> **Set task 1**:
Pull out everything from "Land grabbing is" down to "land rights cases." in the report on land grabbing in Africa, word for word.
> **Set task 2**:
Write what comes next in the report on land grabbing in Africa, picking up after its final sentence.

> **Page excerpt**:
>> start
“Land grabbing” in Africa: An emerging legal framework highlights a lack of accountability for the UK’s role in the violation of land rights
Last month, in honour of Human Rights Day on the 8th of December, the London law firm Leigh Day hosted an event entitled “‘Land Grabs,’ Human Rights, and the UK.” Rebecca Marlin, MRG’s legal Fellow, reports back.
The event was well-attended and fostered a stimulating discussion of the very important issue of “land grabbing,” a term used to describe the seizure of land belonging to or inhabited by indigenous people, farmers, and those living in informal urban settlements, by governments and non-state actors for commercial exploitation.
Land grabbing is of particular relevance to MRG, as our legal cases department has made significant progress in representing indigenous people in East Africa who have been deprived of their ancestral lands by the government. In 2010, MRG assisted the Endorois of Kenya in securing a landmark victory against the government before the African Commission of Human and Peoples’ Rights, and and for the last 5 years, MRG has been representing the Ogiek of Kenya in a land rights case that was heard by the African Court of Human and Peoples’ Rights in November 2014. MRG has also been working with a Maasai community in Tanzania to secure rights to land claimed by a US-based tourism company called Thomson Safaris, as well as advising in several other East Africa indigenous land rights cases.
The first speaker of the night was Meghna Abraham of Amnesty International, who gave a concise yet highly informative overview of the human rights foundation which has been developed to protect against land grabbing. She clarified that “land grabbing” in fact refers to forced eviction, which is addressed by many human rights treaties, including in article 16 of the UN Convention Against Torture prohibiting cruel, unusual or degrading treatment.
>> end
(Records from a pointing dataset)
>> start
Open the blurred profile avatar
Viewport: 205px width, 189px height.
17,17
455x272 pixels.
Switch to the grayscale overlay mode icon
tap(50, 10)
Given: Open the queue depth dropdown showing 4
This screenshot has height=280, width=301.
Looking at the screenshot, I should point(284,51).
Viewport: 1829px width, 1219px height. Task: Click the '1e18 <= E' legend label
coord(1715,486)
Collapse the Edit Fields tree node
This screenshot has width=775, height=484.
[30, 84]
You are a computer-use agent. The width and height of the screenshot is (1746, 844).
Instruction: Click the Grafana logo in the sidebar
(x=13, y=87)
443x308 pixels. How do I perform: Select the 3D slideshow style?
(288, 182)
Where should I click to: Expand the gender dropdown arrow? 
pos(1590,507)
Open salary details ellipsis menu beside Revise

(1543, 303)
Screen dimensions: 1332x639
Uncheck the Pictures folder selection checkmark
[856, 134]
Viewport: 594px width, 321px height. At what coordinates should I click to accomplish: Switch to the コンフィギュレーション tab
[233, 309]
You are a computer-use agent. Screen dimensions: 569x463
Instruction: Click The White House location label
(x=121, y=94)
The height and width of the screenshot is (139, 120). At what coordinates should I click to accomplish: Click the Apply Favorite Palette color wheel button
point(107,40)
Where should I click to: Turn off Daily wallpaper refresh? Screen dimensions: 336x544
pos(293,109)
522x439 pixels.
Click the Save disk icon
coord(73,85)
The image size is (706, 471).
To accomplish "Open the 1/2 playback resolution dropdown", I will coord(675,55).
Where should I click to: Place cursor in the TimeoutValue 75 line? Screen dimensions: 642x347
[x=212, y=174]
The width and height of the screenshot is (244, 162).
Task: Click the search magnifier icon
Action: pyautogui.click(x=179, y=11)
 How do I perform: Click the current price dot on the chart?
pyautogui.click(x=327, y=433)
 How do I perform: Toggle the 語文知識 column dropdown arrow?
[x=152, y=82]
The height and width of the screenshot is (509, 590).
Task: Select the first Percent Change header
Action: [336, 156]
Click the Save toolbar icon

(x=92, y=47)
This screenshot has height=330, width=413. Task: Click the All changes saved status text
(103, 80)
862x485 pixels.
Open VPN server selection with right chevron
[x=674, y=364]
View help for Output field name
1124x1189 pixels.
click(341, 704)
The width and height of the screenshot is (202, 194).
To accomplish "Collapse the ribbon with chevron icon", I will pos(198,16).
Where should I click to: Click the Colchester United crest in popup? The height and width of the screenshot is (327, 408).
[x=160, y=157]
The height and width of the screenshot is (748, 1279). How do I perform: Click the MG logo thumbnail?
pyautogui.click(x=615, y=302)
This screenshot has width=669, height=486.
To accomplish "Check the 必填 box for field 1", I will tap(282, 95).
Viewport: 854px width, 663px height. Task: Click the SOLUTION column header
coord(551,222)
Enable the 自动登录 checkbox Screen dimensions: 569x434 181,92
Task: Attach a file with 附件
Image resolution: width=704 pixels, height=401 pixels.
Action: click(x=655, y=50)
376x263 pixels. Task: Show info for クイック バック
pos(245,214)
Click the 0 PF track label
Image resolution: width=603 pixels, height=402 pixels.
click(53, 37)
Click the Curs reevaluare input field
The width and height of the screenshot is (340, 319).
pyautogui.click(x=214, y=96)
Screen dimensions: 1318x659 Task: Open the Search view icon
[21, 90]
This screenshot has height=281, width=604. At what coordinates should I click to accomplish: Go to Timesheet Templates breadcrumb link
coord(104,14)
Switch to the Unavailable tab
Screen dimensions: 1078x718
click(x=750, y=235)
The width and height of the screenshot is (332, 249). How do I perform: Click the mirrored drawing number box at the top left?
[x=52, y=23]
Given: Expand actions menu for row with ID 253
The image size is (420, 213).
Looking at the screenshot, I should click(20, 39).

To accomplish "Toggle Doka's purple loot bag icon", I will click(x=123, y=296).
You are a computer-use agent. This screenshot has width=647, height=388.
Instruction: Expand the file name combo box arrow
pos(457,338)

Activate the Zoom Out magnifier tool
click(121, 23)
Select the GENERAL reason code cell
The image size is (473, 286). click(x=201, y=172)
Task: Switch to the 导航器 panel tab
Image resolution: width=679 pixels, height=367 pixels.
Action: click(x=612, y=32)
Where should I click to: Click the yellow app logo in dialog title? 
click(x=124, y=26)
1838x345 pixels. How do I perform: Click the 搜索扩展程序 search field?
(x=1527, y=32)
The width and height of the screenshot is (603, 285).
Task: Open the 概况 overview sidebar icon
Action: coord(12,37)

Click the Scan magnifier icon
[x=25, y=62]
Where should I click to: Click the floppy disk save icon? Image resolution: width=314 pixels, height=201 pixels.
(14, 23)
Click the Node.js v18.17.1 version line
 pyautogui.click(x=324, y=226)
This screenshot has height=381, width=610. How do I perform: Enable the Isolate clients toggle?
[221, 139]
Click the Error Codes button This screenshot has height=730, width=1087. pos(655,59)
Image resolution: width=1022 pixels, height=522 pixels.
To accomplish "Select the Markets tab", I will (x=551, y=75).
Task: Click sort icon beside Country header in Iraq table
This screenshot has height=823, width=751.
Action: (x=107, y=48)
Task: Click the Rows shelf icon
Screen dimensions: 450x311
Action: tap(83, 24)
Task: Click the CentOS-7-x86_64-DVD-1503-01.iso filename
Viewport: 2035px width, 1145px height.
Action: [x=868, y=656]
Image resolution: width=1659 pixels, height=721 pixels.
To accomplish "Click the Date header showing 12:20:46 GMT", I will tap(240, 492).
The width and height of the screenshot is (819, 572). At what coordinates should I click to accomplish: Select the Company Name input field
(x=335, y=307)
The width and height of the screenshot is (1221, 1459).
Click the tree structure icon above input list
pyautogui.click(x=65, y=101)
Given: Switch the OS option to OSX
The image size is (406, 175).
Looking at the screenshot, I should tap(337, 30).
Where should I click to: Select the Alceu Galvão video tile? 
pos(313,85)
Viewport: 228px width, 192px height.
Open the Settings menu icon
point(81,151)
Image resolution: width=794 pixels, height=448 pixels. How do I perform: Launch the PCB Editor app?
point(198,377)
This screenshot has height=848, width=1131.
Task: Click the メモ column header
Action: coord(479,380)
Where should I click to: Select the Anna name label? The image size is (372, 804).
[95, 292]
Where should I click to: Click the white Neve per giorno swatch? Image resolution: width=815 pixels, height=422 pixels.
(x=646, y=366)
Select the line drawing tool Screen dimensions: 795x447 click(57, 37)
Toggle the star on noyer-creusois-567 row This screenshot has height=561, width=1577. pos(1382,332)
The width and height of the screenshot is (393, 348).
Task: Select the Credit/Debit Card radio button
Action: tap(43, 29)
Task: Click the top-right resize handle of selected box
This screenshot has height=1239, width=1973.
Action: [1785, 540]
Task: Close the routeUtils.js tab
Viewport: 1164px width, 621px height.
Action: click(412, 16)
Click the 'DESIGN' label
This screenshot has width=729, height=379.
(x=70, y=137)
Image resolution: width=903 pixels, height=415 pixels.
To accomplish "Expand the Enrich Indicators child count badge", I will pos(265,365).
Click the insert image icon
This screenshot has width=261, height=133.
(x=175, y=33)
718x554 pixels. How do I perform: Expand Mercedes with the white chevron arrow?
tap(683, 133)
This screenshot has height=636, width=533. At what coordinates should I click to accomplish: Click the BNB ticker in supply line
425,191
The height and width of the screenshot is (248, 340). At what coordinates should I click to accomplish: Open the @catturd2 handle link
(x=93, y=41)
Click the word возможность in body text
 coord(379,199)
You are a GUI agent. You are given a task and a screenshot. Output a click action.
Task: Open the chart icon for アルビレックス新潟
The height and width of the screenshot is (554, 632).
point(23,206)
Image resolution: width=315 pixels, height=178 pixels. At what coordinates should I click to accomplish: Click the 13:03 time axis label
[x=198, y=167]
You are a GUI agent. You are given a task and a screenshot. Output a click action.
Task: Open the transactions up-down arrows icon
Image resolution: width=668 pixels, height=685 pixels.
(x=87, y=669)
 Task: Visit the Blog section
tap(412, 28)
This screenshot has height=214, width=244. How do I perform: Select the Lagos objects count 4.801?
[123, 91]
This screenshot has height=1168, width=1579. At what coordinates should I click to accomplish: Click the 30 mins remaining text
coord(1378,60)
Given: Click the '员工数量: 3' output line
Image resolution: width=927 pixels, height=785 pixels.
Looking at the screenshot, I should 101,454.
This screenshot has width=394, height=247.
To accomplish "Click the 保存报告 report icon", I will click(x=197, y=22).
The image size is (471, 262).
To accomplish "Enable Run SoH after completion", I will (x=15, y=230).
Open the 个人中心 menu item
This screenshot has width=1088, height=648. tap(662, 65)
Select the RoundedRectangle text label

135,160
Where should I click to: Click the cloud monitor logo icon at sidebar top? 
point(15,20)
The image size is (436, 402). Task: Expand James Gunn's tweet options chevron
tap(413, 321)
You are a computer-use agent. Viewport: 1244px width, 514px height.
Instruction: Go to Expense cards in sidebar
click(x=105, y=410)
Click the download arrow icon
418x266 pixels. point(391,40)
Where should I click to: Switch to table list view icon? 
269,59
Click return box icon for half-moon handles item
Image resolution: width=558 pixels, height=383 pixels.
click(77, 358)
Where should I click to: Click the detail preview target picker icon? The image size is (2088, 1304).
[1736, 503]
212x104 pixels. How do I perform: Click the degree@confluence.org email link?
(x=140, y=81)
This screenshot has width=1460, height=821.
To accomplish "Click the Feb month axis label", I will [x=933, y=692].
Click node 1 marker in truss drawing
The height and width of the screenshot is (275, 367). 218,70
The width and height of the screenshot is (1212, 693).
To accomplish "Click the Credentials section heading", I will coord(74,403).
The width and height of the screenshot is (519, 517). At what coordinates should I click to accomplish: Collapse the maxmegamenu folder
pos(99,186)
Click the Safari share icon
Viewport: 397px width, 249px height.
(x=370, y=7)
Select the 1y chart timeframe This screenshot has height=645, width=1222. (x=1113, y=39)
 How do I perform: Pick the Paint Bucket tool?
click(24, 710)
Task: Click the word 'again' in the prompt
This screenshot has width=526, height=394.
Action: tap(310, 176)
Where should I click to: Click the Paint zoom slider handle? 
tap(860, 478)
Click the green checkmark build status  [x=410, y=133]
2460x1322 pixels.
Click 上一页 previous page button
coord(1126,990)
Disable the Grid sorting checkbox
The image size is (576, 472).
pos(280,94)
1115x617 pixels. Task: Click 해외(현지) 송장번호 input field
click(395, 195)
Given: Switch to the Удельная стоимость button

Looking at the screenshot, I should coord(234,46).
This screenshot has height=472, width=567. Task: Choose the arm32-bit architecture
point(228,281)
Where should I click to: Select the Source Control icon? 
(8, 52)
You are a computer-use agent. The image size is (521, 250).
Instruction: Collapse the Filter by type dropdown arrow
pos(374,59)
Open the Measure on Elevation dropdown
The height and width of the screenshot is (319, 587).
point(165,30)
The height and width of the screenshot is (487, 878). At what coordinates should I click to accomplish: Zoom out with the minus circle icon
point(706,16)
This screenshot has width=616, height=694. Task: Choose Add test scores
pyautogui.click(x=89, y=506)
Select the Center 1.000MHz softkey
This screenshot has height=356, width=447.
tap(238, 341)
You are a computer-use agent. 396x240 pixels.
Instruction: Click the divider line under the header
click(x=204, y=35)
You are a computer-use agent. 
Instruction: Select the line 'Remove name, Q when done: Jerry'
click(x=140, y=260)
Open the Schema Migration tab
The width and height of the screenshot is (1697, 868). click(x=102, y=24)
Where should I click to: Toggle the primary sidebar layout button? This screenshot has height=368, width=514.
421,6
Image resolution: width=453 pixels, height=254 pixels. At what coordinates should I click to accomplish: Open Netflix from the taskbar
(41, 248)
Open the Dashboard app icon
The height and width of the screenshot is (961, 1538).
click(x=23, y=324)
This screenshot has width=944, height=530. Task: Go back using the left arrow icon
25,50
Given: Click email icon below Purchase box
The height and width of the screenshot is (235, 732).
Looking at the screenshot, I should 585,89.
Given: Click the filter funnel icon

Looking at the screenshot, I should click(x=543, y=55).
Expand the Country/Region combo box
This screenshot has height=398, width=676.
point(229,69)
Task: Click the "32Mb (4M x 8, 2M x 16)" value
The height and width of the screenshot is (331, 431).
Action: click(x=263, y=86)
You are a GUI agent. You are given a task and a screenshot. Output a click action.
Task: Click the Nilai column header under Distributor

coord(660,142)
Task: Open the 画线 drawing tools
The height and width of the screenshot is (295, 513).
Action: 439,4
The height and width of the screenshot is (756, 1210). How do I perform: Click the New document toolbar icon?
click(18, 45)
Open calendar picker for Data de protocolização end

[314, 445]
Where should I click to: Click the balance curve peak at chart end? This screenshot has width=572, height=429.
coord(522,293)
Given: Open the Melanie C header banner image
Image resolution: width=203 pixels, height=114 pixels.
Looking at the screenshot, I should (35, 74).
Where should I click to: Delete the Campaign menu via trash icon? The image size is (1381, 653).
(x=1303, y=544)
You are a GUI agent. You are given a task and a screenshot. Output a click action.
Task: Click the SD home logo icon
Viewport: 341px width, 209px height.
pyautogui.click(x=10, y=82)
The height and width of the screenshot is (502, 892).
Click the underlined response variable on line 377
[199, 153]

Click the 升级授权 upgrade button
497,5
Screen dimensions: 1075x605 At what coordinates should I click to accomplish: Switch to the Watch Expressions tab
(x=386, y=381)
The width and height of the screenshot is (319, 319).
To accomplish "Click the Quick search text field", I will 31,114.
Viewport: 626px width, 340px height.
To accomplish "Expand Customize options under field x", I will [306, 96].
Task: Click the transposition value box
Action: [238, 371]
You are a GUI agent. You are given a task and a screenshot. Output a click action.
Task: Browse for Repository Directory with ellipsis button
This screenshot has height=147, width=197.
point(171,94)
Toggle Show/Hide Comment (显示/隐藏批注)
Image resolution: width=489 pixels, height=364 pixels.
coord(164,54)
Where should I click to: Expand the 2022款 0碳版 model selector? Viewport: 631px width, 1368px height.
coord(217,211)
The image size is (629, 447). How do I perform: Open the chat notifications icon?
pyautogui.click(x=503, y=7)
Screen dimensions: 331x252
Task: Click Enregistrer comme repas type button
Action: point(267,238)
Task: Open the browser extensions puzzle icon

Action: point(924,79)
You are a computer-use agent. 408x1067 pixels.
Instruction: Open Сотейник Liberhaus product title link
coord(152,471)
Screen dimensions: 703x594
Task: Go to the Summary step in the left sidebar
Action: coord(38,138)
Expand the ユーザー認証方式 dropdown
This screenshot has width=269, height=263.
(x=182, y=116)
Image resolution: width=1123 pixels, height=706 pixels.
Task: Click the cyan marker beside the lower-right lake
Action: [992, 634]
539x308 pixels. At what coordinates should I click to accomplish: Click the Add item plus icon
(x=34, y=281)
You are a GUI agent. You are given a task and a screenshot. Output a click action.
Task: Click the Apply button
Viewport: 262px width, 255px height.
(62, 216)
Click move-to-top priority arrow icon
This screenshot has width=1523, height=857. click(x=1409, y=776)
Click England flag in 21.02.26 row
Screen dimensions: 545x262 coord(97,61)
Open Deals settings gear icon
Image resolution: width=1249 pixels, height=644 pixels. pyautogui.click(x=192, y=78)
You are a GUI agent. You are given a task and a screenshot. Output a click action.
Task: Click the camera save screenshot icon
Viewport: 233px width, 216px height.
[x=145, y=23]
>> end
> **Output 1**:
Land grabbing is of particular relevance to MRG, as our legal cases department has made significant progress in representing indigenous people in East Africa who have been deprived of their ancestral lands by the government. In 2010, MRG assisted the Endorois of Kenya in securing a landmark victory against the government before the African Commission of Human and Peoples’ Rights, and and for the last 5 years, MRG has been representing the Ogiek of Kenya in a land rights case that was heard by the African Court of Human and Peoples’ Rights in November 2014. MRG has also been working with a Maasai community in Tanzania to secure rights to land claimed by a US-based tourism company called Thomson Safaris, as well as advising in several other East Africa indigenous land rights cases.

> **Output 2**:
Ms. Abraham then went on to lay out the 3-part test of whether a forced eviction has occurred. The first part asks whether there has been genuine consultation with the community, with a focus on providing information as well as exploring alternative options as suggested by the community. Secondly, there is an examination of due process of the eviction: was there adequate prior notice that an eviction would occur? Were remedies offered for those who wished to challenge the eviction? And thirdly, there must have been adequate alternative land and compensation provided after the eviction.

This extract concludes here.